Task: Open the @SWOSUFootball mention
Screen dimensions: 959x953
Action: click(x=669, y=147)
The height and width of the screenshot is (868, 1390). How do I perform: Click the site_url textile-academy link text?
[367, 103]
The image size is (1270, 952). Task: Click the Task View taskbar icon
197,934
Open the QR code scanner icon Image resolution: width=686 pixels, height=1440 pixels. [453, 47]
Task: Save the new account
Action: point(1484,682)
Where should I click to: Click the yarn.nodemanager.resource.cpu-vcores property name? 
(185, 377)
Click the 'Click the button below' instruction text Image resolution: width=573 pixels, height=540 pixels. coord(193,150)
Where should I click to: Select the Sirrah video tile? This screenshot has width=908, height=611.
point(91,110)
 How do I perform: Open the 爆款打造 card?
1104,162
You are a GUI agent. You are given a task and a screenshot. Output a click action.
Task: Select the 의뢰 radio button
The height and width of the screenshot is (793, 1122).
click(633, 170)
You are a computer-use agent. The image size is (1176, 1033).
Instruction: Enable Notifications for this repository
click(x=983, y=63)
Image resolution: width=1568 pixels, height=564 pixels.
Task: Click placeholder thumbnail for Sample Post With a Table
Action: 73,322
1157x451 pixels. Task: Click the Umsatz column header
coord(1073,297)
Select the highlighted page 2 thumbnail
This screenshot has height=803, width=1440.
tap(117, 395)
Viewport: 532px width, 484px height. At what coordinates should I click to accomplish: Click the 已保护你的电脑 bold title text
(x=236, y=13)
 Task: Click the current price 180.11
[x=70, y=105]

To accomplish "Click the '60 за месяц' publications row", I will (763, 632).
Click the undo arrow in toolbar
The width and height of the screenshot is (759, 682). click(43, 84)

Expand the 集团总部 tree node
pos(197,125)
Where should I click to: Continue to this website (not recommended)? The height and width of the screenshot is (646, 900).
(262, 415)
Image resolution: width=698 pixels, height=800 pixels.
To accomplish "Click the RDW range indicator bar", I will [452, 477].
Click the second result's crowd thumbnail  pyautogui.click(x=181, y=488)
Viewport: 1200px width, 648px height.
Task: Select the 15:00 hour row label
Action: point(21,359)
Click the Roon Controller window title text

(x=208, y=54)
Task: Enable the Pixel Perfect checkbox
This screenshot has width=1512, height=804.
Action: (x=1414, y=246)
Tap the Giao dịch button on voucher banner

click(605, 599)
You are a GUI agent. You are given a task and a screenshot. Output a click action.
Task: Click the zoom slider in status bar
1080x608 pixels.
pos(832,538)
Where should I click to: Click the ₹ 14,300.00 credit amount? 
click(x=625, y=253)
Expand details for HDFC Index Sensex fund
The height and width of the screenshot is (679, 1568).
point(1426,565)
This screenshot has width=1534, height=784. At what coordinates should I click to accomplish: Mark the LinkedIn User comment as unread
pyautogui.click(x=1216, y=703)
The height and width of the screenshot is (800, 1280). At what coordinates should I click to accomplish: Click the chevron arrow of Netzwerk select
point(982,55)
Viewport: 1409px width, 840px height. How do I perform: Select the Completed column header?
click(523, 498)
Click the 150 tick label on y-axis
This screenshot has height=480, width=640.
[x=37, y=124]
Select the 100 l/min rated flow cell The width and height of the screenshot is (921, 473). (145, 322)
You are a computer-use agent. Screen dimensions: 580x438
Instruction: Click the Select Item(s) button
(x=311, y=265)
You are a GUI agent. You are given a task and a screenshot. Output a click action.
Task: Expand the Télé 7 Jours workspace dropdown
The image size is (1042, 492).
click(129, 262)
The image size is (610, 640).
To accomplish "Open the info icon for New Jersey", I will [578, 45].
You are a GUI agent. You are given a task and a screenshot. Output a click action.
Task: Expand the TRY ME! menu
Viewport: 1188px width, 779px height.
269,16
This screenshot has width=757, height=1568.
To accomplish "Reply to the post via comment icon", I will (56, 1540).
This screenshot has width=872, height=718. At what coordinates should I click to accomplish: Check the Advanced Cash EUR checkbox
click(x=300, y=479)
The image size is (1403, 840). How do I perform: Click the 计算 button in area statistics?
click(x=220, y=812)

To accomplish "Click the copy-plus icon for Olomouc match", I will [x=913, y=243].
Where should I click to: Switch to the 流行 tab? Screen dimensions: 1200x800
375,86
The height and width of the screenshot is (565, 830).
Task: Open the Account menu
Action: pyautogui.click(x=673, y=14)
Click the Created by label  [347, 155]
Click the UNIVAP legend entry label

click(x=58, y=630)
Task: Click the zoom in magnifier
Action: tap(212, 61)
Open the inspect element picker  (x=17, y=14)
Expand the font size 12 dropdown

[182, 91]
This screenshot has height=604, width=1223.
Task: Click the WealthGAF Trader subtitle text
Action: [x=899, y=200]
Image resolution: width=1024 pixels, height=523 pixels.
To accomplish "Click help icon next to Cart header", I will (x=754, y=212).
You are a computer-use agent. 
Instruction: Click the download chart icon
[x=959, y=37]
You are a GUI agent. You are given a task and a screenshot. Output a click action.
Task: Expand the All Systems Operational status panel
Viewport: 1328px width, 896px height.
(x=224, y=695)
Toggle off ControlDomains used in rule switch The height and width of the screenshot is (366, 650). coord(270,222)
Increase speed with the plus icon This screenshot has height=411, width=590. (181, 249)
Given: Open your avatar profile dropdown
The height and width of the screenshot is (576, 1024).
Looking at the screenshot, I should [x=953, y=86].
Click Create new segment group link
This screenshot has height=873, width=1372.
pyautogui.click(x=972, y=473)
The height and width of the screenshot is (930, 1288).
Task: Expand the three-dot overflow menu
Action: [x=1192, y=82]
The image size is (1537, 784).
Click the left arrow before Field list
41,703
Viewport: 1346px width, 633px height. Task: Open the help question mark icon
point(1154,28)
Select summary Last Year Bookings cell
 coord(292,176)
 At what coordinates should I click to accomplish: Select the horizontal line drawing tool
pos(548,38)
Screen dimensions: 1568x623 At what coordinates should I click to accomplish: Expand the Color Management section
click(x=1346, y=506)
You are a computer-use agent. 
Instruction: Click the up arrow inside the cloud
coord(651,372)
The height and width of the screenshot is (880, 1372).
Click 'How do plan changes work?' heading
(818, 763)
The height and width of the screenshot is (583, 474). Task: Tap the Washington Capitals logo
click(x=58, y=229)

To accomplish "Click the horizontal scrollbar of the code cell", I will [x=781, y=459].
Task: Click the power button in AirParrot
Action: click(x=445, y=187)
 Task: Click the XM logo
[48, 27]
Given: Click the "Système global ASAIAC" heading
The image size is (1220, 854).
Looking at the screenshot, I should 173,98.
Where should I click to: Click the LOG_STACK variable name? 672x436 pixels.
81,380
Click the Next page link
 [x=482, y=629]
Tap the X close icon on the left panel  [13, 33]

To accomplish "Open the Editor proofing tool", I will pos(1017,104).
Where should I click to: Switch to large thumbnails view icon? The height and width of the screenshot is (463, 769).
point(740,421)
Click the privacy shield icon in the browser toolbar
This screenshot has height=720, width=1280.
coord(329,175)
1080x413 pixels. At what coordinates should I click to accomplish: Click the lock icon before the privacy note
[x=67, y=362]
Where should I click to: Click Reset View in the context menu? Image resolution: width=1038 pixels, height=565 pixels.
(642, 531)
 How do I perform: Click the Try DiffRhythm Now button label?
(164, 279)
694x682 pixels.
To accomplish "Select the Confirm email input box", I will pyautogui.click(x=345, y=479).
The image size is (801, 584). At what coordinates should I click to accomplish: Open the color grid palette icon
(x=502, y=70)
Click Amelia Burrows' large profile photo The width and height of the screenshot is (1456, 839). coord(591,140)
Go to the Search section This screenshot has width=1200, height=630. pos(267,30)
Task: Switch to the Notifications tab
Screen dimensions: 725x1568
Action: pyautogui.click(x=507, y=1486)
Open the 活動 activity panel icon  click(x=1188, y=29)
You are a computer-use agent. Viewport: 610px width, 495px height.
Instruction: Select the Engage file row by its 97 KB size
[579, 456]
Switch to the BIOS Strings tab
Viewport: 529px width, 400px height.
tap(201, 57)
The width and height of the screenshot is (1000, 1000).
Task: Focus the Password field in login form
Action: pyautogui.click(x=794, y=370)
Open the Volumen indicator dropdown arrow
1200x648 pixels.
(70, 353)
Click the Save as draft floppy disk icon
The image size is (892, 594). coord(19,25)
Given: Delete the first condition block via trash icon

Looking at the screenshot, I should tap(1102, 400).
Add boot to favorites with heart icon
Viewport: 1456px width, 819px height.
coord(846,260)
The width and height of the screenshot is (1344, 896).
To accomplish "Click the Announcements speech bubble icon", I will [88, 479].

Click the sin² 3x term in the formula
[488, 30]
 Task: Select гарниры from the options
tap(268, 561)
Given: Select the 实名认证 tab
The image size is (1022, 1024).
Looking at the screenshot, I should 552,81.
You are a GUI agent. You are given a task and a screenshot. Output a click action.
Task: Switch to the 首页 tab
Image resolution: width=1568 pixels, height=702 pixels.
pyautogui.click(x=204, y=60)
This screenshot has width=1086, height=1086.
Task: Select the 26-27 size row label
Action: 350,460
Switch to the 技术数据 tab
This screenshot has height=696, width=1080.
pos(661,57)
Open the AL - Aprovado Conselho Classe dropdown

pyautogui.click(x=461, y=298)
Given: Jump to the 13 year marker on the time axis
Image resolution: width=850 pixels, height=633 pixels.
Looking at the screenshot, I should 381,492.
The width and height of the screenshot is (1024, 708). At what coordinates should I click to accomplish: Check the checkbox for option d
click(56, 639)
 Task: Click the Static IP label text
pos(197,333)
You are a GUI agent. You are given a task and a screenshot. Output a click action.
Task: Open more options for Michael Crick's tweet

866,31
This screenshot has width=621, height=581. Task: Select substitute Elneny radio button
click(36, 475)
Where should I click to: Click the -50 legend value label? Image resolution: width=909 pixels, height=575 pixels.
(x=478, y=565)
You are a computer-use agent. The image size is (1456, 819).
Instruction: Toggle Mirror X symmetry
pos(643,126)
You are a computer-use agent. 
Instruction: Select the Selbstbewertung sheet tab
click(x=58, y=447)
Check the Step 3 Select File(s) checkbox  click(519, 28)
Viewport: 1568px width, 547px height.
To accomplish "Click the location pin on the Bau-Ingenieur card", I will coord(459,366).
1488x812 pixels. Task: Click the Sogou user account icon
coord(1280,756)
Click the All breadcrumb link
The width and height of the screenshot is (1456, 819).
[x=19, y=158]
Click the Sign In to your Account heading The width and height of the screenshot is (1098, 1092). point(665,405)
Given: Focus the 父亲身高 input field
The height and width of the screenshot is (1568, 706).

=== PROBLEM REQUIREMENTS ===
Please reproduce exactly the lines in the listing above from the one containing "Switch to the 技术数据 tab" through the one containing "Given: Jump to", both included, and nothing more.

=== OUTPUT ===
Switch to the 技术数据 tab
This screenshot has height=696, width=1080.
pos(661,57)
Open the AL - Aprovado Conselho Classe dropdown

pyautogui.click(x=461, y=298)
Given: Jump to the 13 year marker on the time axis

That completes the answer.